Second: report to the platform. Both Airbnb and Booking.com have specific protocols for hidden camera reports. Airbnb’s Trust & Safety team can be reached directly at airbnb.com/help/contact-us. They are required to investigate and remove listings with substantiated reports within 24 hours under their 2019 non-disclosure camera policy.
Third: contact local authorities. In Italy, covert filming of people in private spaces is a criminal offense under Article 615-bis of the Penal Code (“Illecita interferenza nella vita privata”), punishable by 6 months to 4 years imprisonment. In the UK, the Voyeurism (Offences) Act 2019 specifically criminalises upskirting and covert bedroom/bathroom filming. In Germany, §201 StGB covers illegal audio recording and wiretapping, while §201a covers image capture in private spaces.
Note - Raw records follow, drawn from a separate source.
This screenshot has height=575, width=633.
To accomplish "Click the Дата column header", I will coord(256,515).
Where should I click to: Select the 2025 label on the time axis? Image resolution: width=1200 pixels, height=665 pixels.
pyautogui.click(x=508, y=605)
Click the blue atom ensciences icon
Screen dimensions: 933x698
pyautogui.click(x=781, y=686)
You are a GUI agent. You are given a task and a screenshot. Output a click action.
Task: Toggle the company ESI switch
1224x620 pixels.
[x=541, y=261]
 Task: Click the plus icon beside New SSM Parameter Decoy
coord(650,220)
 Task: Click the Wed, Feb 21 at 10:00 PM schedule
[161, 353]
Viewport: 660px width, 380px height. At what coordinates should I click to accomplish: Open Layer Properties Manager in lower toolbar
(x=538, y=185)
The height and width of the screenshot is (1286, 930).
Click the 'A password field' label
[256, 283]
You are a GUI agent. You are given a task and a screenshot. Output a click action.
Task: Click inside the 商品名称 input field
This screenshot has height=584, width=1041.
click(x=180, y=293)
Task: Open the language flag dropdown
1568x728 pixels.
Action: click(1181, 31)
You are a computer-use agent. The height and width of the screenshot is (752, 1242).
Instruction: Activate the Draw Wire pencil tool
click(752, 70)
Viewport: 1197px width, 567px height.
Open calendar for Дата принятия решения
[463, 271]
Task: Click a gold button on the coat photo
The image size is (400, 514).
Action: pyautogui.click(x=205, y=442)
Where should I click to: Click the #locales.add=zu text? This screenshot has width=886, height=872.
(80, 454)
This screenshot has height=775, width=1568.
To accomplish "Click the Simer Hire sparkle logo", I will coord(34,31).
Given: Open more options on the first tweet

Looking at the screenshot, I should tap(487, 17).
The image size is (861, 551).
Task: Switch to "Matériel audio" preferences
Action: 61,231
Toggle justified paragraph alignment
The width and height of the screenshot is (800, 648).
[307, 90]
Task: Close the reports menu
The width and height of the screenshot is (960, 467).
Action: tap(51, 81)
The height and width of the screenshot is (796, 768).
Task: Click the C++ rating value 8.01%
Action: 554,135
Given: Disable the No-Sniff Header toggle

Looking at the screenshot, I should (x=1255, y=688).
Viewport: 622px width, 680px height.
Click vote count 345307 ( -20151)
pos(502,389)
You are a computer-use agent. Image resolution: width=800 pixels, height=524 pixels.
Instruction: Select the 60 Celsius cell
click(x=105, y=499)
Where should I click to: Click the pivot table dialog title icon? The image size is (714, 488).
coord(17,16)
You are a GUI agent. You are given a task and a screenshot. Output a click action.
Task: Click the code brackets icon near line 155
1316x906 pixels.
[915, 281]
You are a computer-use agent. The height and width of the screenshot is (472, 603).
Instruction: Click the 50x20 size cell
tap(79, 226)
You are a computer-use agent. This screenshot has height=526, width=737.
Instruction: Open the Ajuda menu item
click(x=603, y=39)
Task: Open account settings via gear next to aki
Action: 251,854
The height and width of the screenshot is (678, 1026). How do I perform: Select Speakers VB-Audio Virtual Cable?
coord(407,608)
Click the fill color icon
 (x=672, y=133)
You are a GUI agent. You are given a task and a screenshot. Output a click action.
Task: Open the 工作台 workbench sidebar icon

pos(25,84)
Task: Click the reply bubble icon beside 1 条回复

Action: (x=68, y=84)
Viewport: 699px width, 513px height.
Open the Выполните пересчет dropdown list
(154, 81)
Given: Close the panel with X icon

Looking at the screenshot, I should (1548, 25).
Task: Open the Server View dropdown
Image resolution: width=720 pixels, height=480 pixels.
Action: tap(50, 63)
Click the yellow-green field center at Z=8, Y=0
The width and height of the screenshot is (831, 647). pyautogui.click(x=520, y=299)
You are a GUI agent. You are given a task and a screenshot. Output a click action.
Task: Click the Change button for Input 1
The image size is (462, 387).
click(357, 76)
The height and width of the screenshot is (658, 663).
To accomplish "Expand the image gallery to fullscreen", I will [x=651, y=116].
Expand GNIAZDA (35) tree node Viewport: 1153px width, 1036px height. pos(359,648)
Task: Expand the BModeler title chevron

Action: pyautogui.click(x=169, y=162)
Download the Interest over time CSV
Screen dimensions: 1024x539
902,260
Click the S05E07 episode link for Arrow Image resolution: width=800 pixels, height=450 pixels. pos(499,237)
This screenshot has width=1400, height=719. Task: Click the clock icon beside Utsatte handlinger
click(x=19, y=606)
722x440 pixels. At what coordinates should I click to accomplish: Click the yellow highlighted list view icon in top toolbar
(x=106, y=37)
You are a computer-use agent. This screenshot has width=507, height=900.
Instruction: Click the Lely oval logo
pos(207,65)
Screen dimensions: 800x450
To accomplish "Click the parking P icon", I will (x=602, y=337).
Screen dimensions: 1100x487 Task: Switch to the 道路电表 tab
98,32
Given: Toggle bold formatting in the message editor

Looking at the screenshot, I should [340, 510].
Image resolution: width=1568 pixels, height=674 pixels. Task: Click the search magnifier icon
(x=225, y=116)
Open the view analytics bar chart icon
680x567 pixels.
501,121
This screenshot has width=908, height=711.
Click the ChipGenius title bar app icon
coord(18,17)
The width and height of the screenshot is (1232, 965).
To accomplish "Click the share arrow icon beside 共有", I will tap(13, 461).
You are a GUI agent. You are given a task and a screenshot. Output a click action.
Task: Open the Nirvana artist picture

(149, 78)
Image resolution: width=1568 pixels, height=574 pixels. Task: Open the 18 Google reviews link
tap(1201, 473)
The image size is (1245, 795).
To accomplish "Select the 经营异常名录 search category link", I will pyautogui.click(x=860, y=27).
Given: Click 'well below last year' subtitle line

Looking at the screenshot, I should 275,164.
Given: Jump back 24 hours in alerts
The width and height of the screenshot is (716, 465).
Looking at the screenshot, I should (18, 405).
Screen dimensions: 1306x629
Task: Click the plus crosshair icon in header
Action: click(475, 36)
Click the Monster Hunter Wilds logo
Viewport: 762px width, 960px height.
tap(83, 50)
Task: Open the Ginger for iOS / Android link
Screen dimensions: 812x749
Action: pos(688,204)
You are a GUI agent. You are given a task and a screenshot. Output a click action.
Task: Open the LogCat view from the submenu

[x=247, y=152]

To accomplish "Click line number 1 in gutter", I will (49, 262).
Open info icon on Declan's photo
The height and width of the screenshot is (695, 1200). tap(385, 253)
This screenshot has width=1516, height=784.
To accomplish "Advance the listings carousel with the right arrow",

Do not attempt to confront the host yourself. Collect the evidence and let the legal process move forward.
Conclusion: Five Minutes That Can Protect Your Privacy
Here’s the kicker — the entire detection process takes under five minutes when you know the methodology. Turn off the lights, run the phone camera in IR mode, scan the WiFi network, check the objects that don’t quite belong. You are not looking for a needle in a haystack; you are looking for a lens that reflects light in a specific way, a device on a network, or an object slightly out of place.
The growth of devices like the WiFi smoke detector camera in the legitimate home security market is a double-edged story. These are powerful tools for parents monitoring babysitters, business owners protecting their premises, and homeowners tracking package deliveries. But the same technology in the wrong hands and wrong locations becomes a privacy violation. Knowing how these cameras are built — their lens sizes, their connectivity, their form factors — is the single best defense against their misuse.
Travel safer. Five minutes before you unpack your bags.
FAQ
Q: Can a standard metal detector find hidden cameras?
A: No. Metal detectors cannot distinguish camera components from any other metallic object. A dedicated RF (radio frequency) detector or lens detector (which uses IR/LED illumination to create lens reflection) is far more effective.
Q: Do hidden cameras always need WiFi to work?
A: No. Some cameras record locally to a micro SD card with no network connectivity. These are invisible to WiFi scanning. However, they require physical access to retrieve footage, which limits their use in most rental scenarios.
Q: Are hidden cameras in Airbnb rentals common?
A: More common than most guests realise. Airbnb’s own 2023 policy update acknowledged that “undisclosed indoor cameras” are among the top reasons for host removal from the platform. Independent research suggests 1–3% of short-term rental properties contain at least one covert recording device.
Q: Is it legal to scan someone else’s WiFi for devices?
A: Passive network discovery (viewing devices connected to a shared network you have credentials for) is generally legal in the EU and UK, as you are a legitimate user of that network. Active port scanning without permission may cross into computer misuse territory. Stick to passive device enumeration.
Q: What should I do if Airbnb does not respond to my report?
A: File a report with your local police (denúncia in Italy, denuncia with the Polizia Postale for cyber-related privacy violations). You can also escalate via the national data protection authority — the Garante per la Protezione dei Dati Personali in Italy, or the ICO in the UK.